Sometimes the proliferation of technology can be overwhelming, often to the detriment of the wider community (think of all the wasted man-hours spent on unused javascript frameworks - aside: we shouldn’t be using the term man-hours. People-hours or person-hours doesn’t have the same ring to it. Dev-hours maybe?).

The goal of Software-related technology is to automate, simplify or codify common problems. This allows engineers to be more efficient and proficient (i.e. fewer bugs and in less time). To optimise for efficiency and proficiency, engineers need to know what tool to use and when. The data used in this optimisation is experience and knowledge.

Empowerment

Once engineers are happy they are solving the right problem (this is more common than you may think!) then they should be empowered to utilise the right tool to solve the problem efficiently.

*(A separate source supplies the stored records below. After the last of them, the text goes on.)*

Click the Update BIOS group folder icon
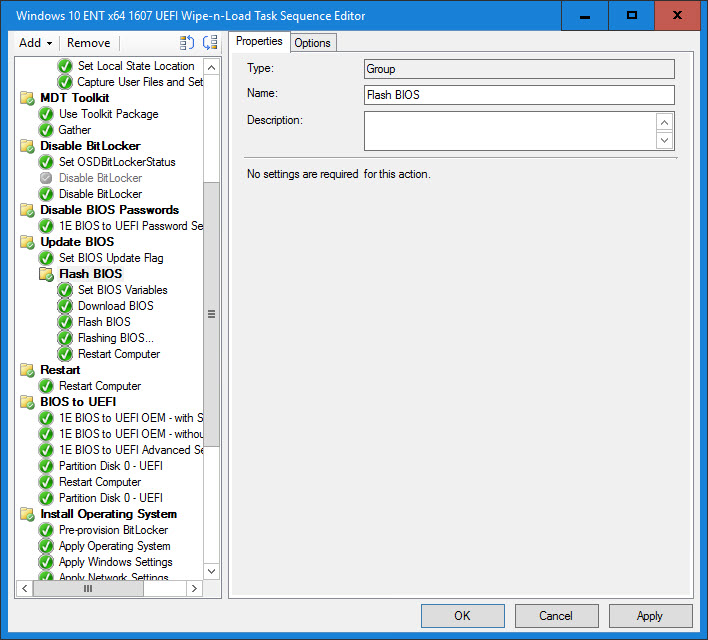This screenshot has height=640, width=708. tap(27, 242)
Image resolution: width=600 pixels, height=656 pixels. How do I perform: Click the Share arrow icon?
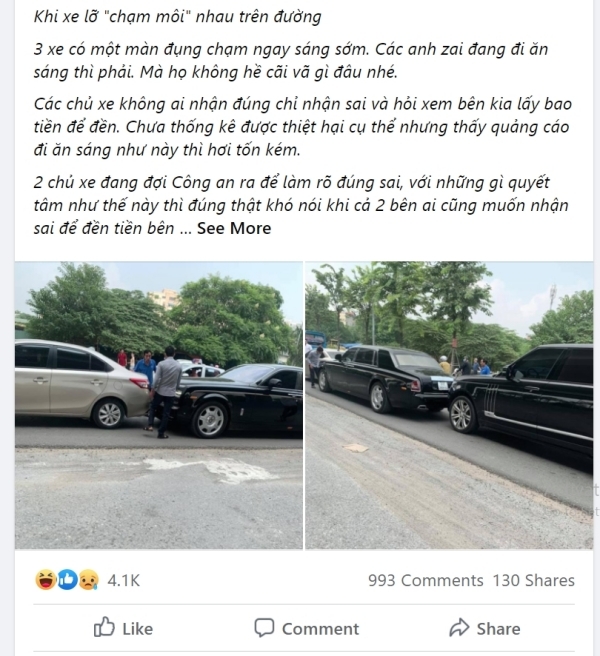tap(459, 628)
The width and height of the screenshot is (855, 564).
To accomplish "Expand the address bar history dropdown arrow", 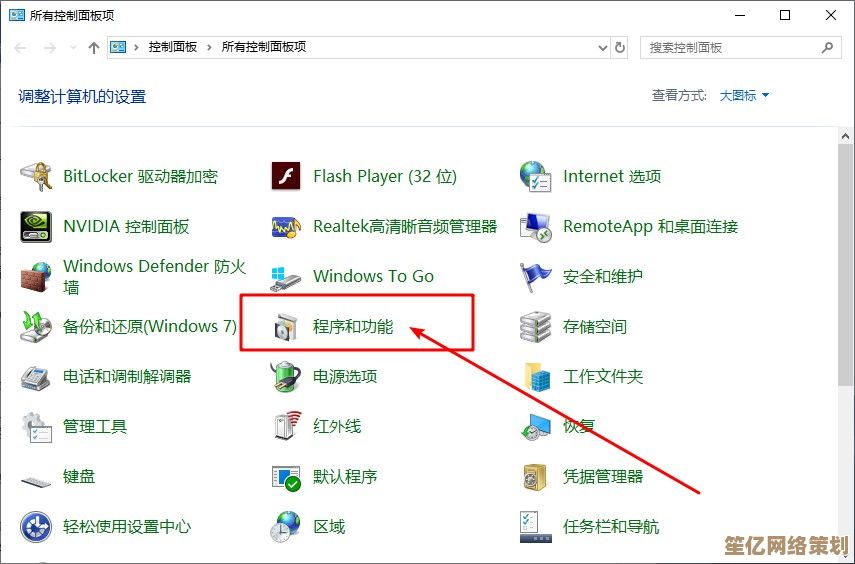I will point(602,47).
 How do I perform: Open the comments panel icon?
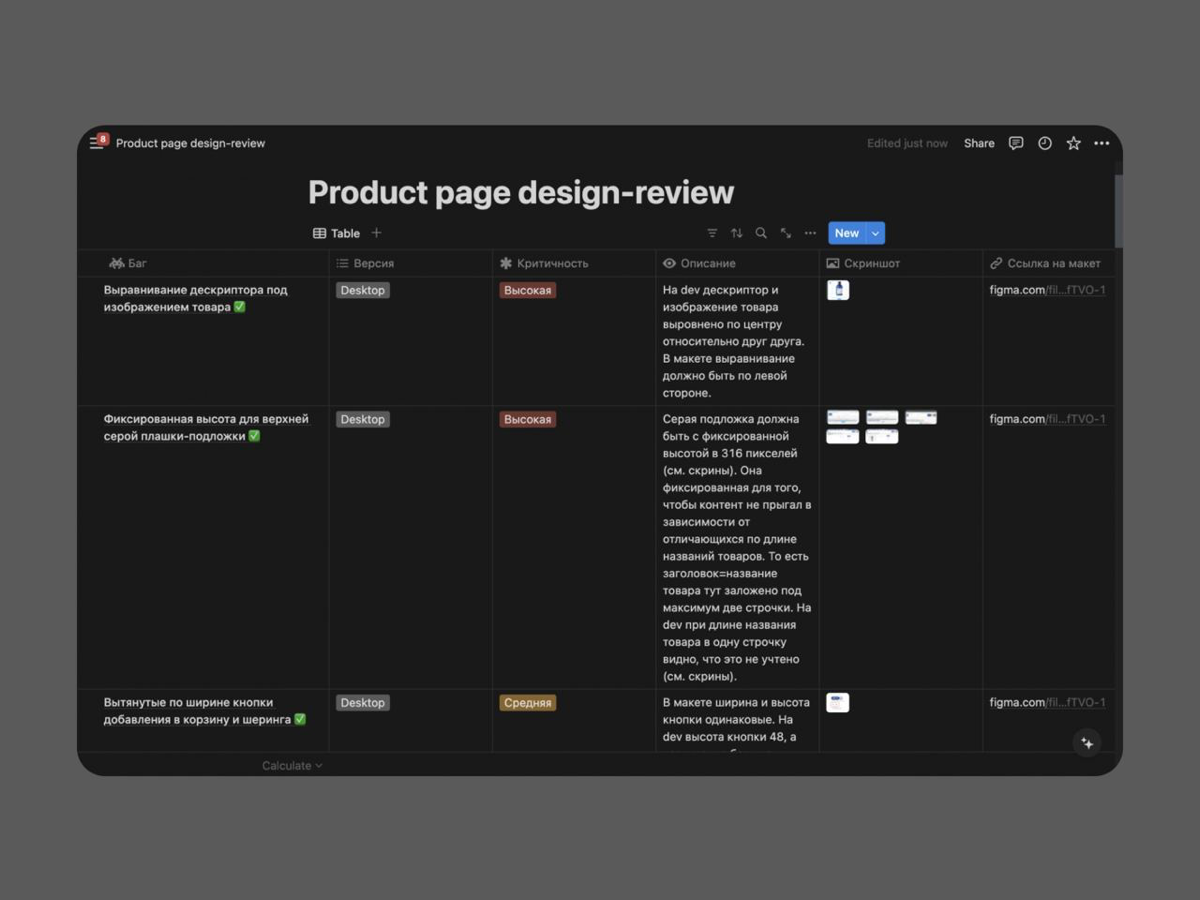click(1016, 143)
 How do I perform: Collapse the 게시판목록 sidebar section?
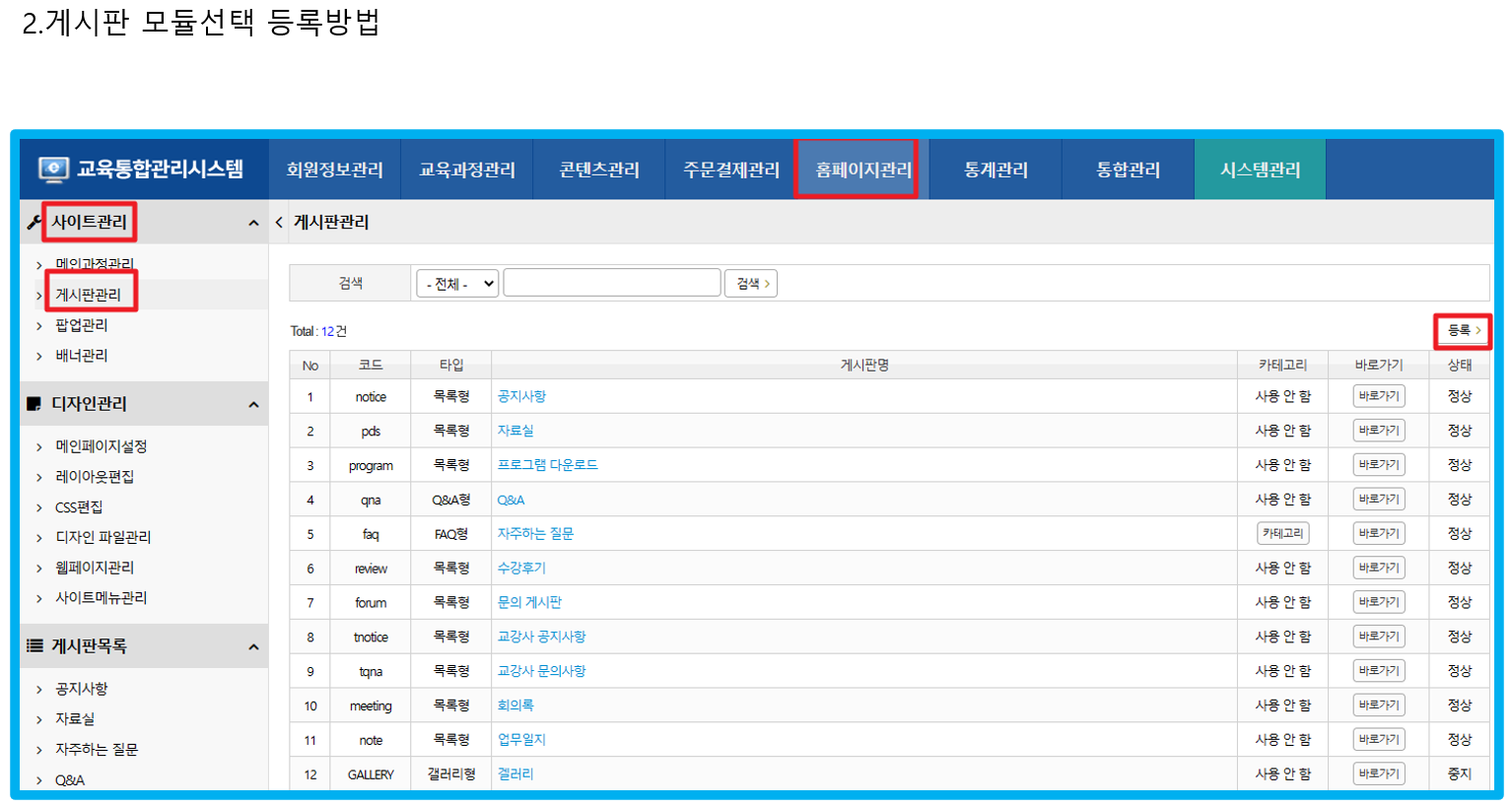253,647
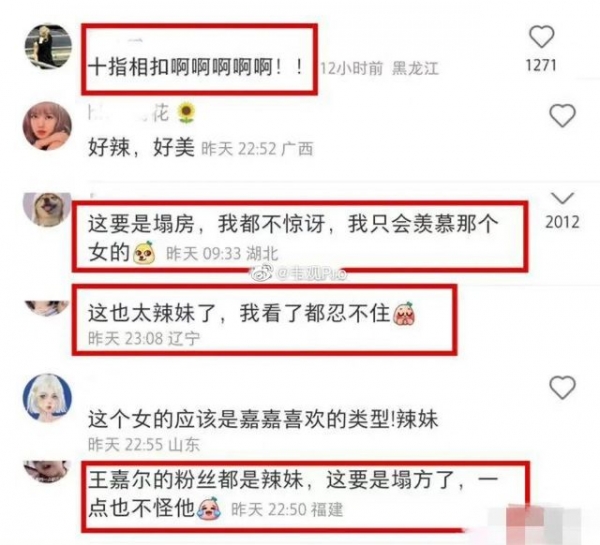The image size is (600, 545).
Task: Open the shiba dog meme avatar
Action: [47, 209]
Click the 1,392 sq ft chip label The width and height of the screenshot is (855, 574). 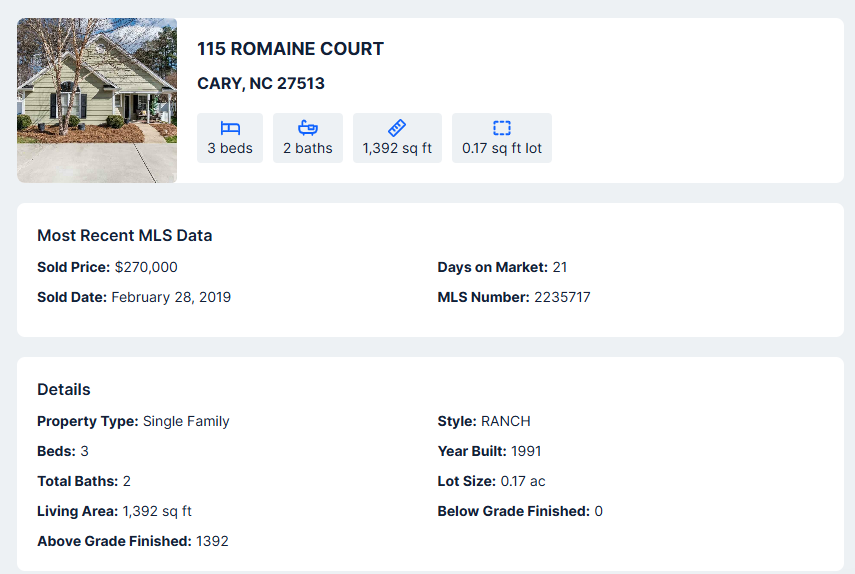click(x=397, y=148)
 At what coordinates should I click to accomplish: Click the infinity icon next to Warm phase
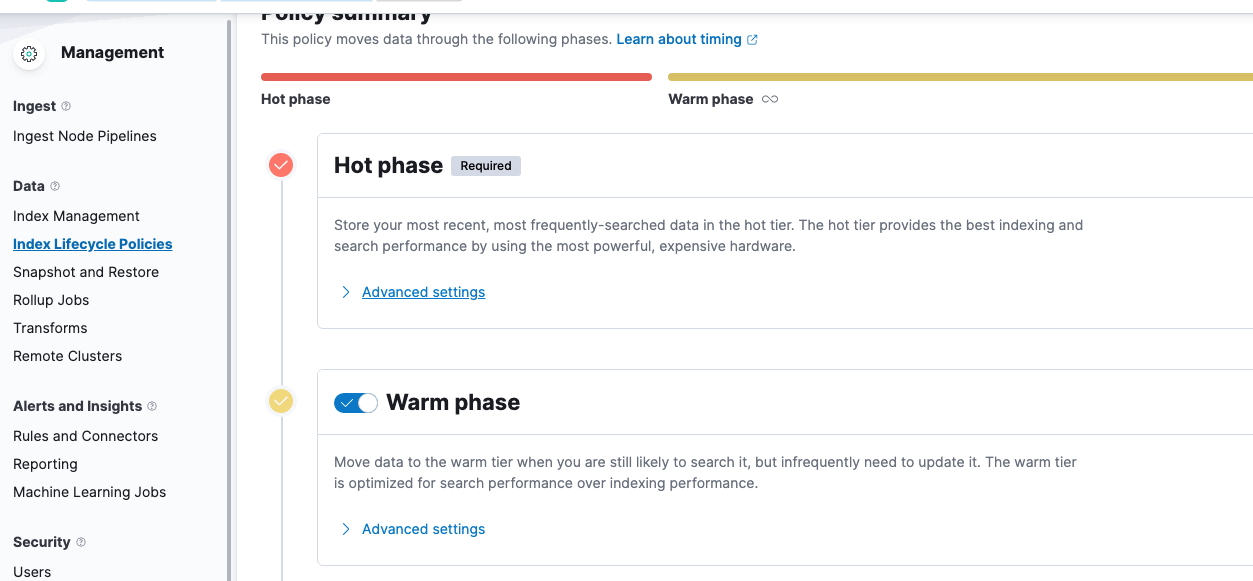tap(770, 99)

A common economic theory states that improved infrastructure increases economic productivity. This is because the flow of goods and people are less restrained so more can be sold in less time. Similarly, data represents the raw material that drives an application. We need the supporting infrastructure, the building blocks, to be able to deliver our cargo. The infrastructure in this case is Software.

Therefore, the ability to develop software is paramount. Just as much as the data. Without it we cannot exploit the power of data.

Data

Which brings me to the data itself. I’m an Engineer by heart, but I’ve always worked with data. My PhD was all about the data produced by rain drops. I worked for years listening and classifying sounds. More recently I’ve detected hackers, optimised lasers and empowered Data Scientists. So you might imagine I’m quite data-precious?

In fact I’m not. The reason why I became an Engineer, fundamentally, was because I enjoy solving problems. And I do that by understanding what the problem is, figuring out what information is available and exploiting representations of the information to solve said problem. This again is the holy trinity of development, data and operations. I.e. Data+Data+Ops=DataDevOps.

The Catch: It’s All Too Much

The problem with DataDevOps is that it can be too much. All three fields are huge and are only getting bigger. You can do full degrees in all of these subjects and you would only touch the surface (arguably the wrong surface!).

The traditional solution to this problem is to hire specialists in each discipline and place them in disparate teams. Except that doesn’t work. When surrounded by the same people and the same problems, people optimise for efficiency, rather than proficiency, because there is no proficiency feedback loop. The only pressure is time. So people tend to shirk tasks that traditionally belong to other teams. And this leads to walls, which in turn leads to blame, inefficiencies and ultimately product-incompetencies.

This is why DevOps is a thing now. It is the end-to-end lifecycle, from problem to operation, that drives empowerment and proficiency.

The Fortunate Unfortunate Conclusion

This leads me to the conclusion that, for better or worse, Engineers need to know a lot about a lot. And obviously there are limitations. The best ways I’ve found or seen in others to help with this problem are:

Cross-functional teams. Gain experience through osmosis.
Experiencing a range of people, problems and situations.
Communicate. Teach. Present. Write.
An appetite for continuous learning (the right attitude).
A knack of inadvertently creating opportunities, without expending too much effort. E.g. networking.
An open mind and humility.
Read. Then read some more.
Knowing when to stop, but persisting when it gets hard or boring.

So I don’t disagree, DataOps is just as much of a thing that DevOps, but both contain only two of the three necessary components of a modern product or service. I maintain that training Software Developers to become better at Data Science and Operations (or vice versa, depending on what you learn first) is the only logical conclusion.

This is great if you love learning. You can look forward to a fulfilling life and career. But this also poses a problem because you can never know everything. This is the paradox of modern engineering. Everyone wants to and needs to become a fabled “Full-Stack Engineer” but will never become one, simply because the goalposts are moving constantly in an already immense body of knowledge. All I can suggest is try your best and enjoy the ride.